═══ Quoted passage ═══

In describing the drivers of quality in the laboratory environment, Mookherjea says that there are three large buckets: one contains the fundamental science, which comes first and drives everything; the second contains the technology, software and information systems; and the third contains management techniques and roles and “the big letter Q for quality. If attention is not paid to the quality side, despite good science and the best people, the entire structure can collapse.”

Prior to considering quality, it is important to know the science behind it. “If people do not understand the underlying analytical chemistry of an analytical process, for example, they will of necessity use a robotic rather than a scientific approach in their laboratory analyses.”

As a result, welltrained personnel are another vital component of a well-functioning laboratory, according to both Mookherjea and Nowicki. “Training should be ongoing to keep up with rapidly changing technology and new regulations. Human resources are crucial, and management has to select and empower them and provide the resources for them to thrive in an environment of scientific discipline and professionalism’’, says Nowicki.

“Overall, there could be more training of personnel—training that includes the use of computerized systems and data interpretation—to produce a higherquality staff for laboratories. A lot of the training that chemists receive lacks exposure to key instrumentation, and a number of academic universities do not teach fundamental skills such as how to interpret mass spectrometry data, which should be a core skill. Motivation is very important in the lab environment, and training helps tremendously in that process,” says Nowicki.

═══ Dataset extract ═══

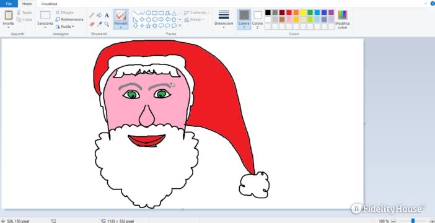Expand the Seleziona dropdown arrow
The width and height of the screenshot is (435, 223).
click(x=45, y=27)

═══

• _Task directions_: Continue the passage on laboratory quality and staff training from where it stops.

• _Solved exercise_:
Both experts acknowledge that new analytical technologies have been a huge help in maintaining laboratory quality. Mookherjea points to HPLC equipment, particularly the introduction of the autosampler, which he describes as a quantum leap in analytical instrumentation that provides laboratories with a tremendous advantage.

Despite some major gains, however, Nowicki points to the need for technology to make laboratory measurements faster and to deliver results in minutes instead of hours. “We need to push to have technology that can do analyses faster, better and cheaper. Instrument developers need to come up with new measurement technologies based on DNA and other techniques. They are doing that, but this is a continuous process, and there is still more ground to cover.”

To be sure, some major causes for concern still exist. Mookherjea says that in the past few years, “Quality has improved by leaps and bounds, but it is still not where it should be. The focus is not there because companies are changing rapidly and dynamically.

“There is a lack of constant awareness by top management teams that build labs and focus on the building rather than on the far more valuable and essential human resources. They do not promote ongoing training but instead rely on the skill sets that workers are recruited with. They need to find ways to expand on those skills. Lab workers need to be trained on regulations and new technologies— that is where a big gap exists.”

Despite strong optimism about the future of analytical laboratories, Nowicki was more emphatic about some of the current shortcomings. “I think that laboratory leadership has largely failed. Management has cut the head count in labs to such an extent that the remaining personnel are overworked—and when people are overworked and worn out, quality suffers.”

The other side of the problem is that when leaders try to run their operations with too many workers, cost-effectiveness suffers, he says. “There must be a careful balance between the number of people needed and the quality of the output,” he says.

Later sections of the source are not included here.